Canadian horse racing track Georgian Downs battled against a number of adverse conditions in their spring racing season. As was the case with a number of other tracks in the country, Georgian Downs had to deal with low entry numbers due to ten percent fewer horses being supplied. The track still offered a wide range of classes but only the lower classes garnered a full field, resulting in a drop in average daily purses. For example, purses averaged $76,000 with 119 entries in April, with May’s purses dropping to $70,000 with 102 entries. However, track authorities took action, and working diligently with the Implementation and Monitoring Group (IM Group), Georgian Downs started to recover, and by August the worrying downward trend was successfully turned around.

By the first week of October, overnight purses had grown to an average of $83,000 with 149 entries. Spokesperson for the IM Group, Mike Wilson, noted that as a key player within the Ontario Racing Program, it was important to have Georgian Downs return to their previous levels of overnight purses between $65,000 and $85,000.

Taking advantage of the special event options and added money available to them as a participant in the Ontario Racing Program, Georgian Downs targeted specific horses to attract interest. The strategy included introducing the Summit Series - a series of new added money races – with the Ontario Graduate Series for three-year olds sired in Ontario, being launched earlier this month. More events and developments at Georgian Downs will be implemented during November and December.

With the objective of attracting horses from further away, a starter bonus program ran for the months of August and September. The success of this program in providing exciting competition for the local horse population has led to an application being made to re-implement the starter bonus program for the months of November and December. Other steps taken to boost business at Georgian Downs included higher purses if the track met the simulcast target of twelve races per card, as well as increasing the value of selected maiden and allowance classes.

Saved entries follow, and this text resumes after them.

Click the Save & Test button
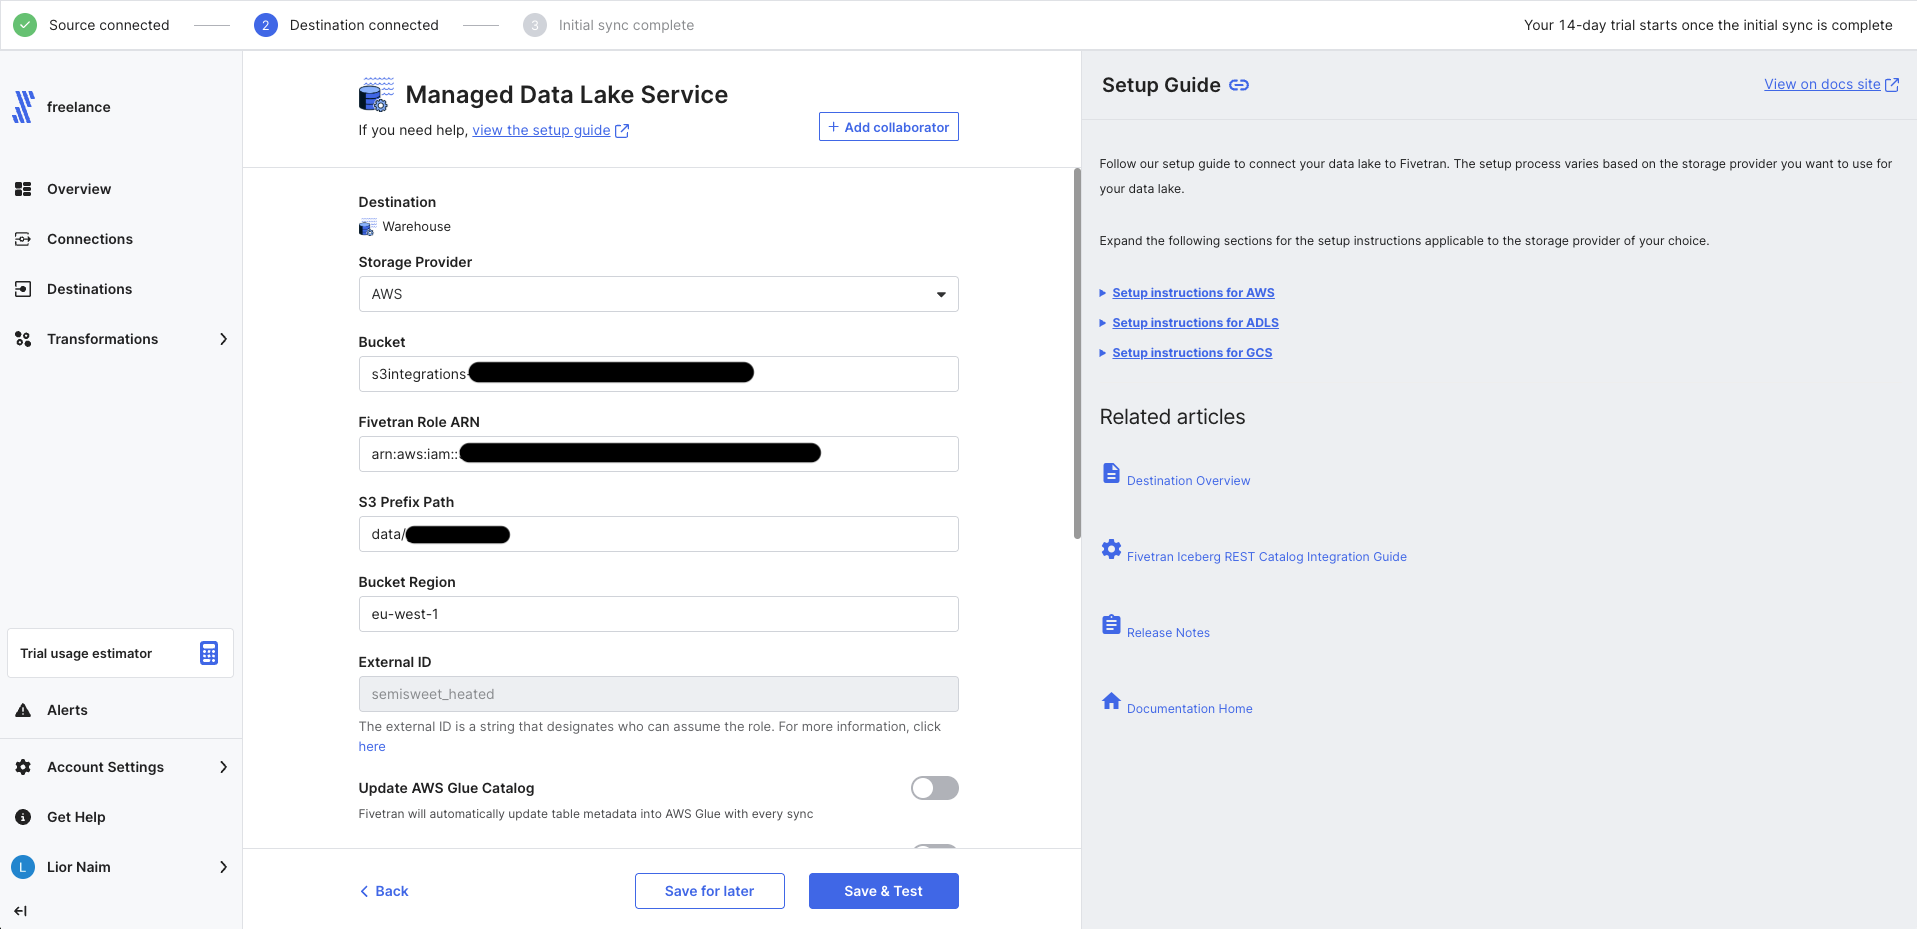The width and height of the screenshot is (1917, 929). (883, 891)
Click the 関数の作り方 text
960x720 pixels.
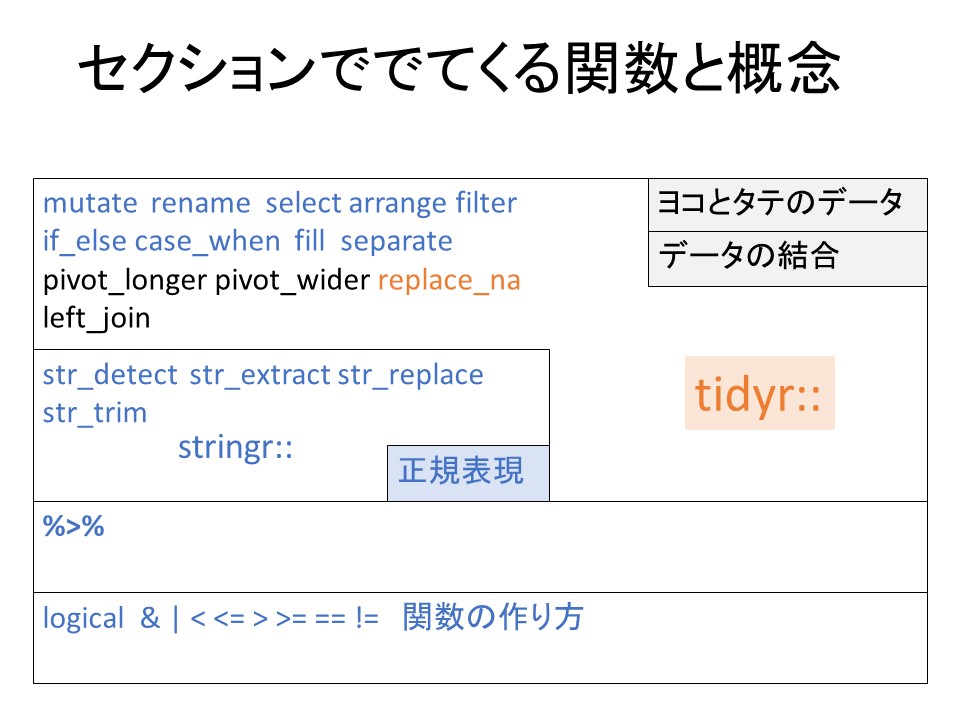pos(493,618)
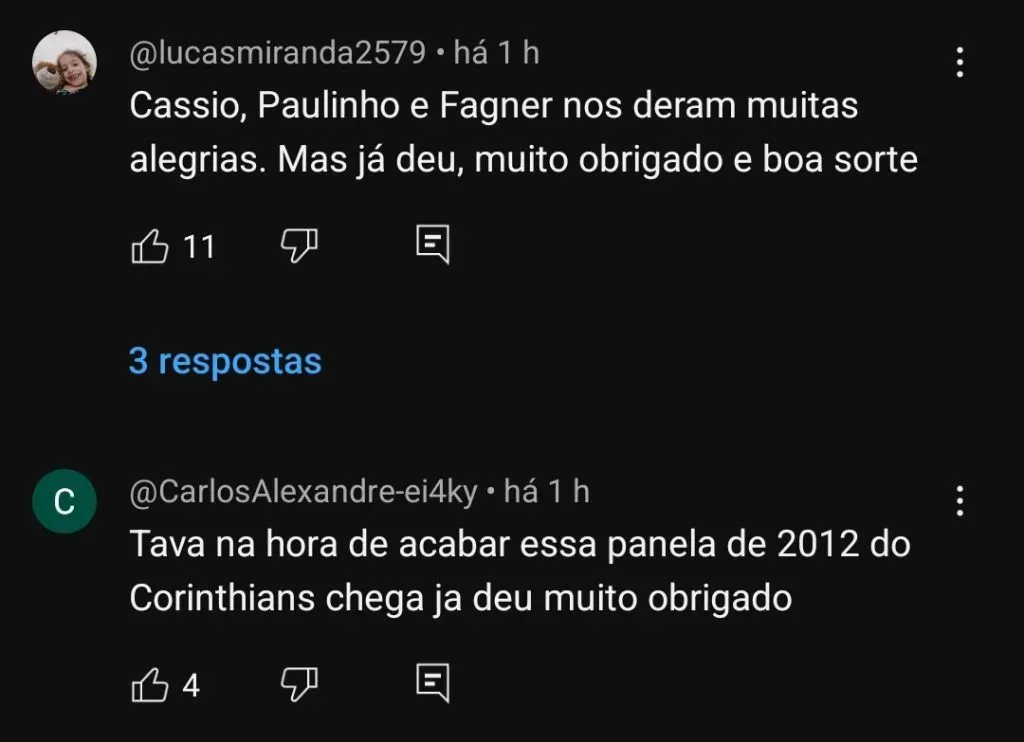Dislike the comment by @CarlosAlexandre-ei4ky
Viewport: 1024px width, 742px height.
tap(298, 685)
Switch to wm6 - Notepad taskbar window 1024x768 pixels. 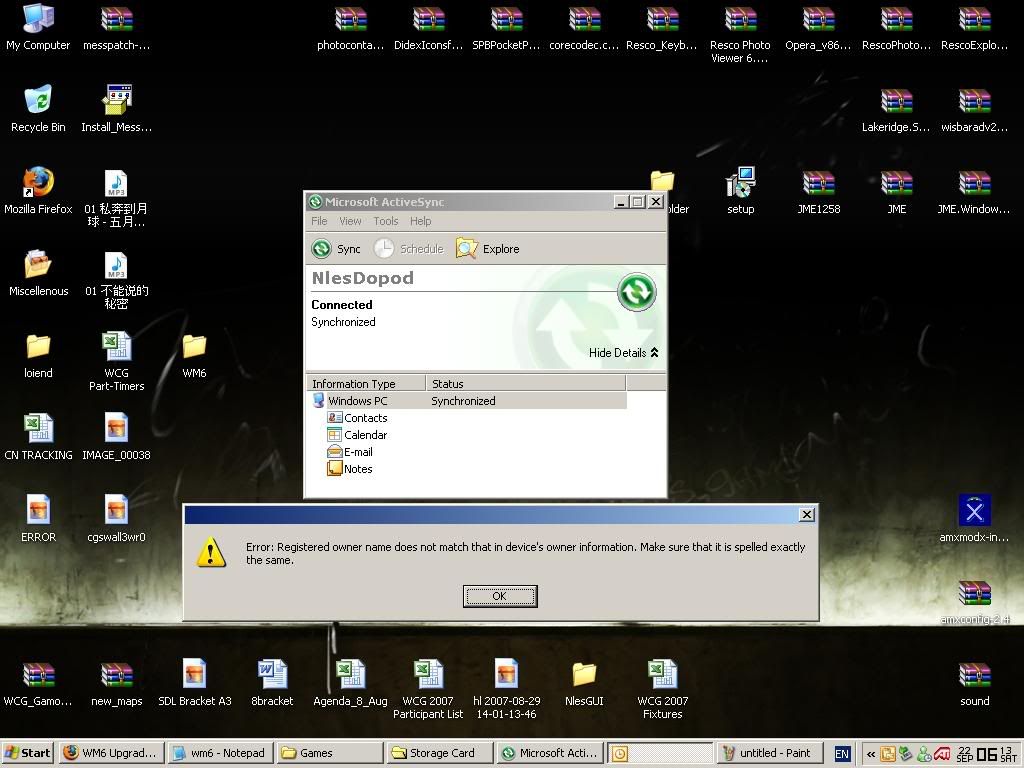click(x=218, y=753)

The Ontario Racing Program is the culmination of twelve months' worth of consultation with the racing community – racetracks, associations and other stakeholders – to develop a program that will benefit Ontario’s horse racing industry in its entirety. Seen as a significant step for horse racing in Ontario, the Ontario Racing Program aims to stabilize the industry, while creating more opportunities for the development of the Sport of Kings in this Canadian province.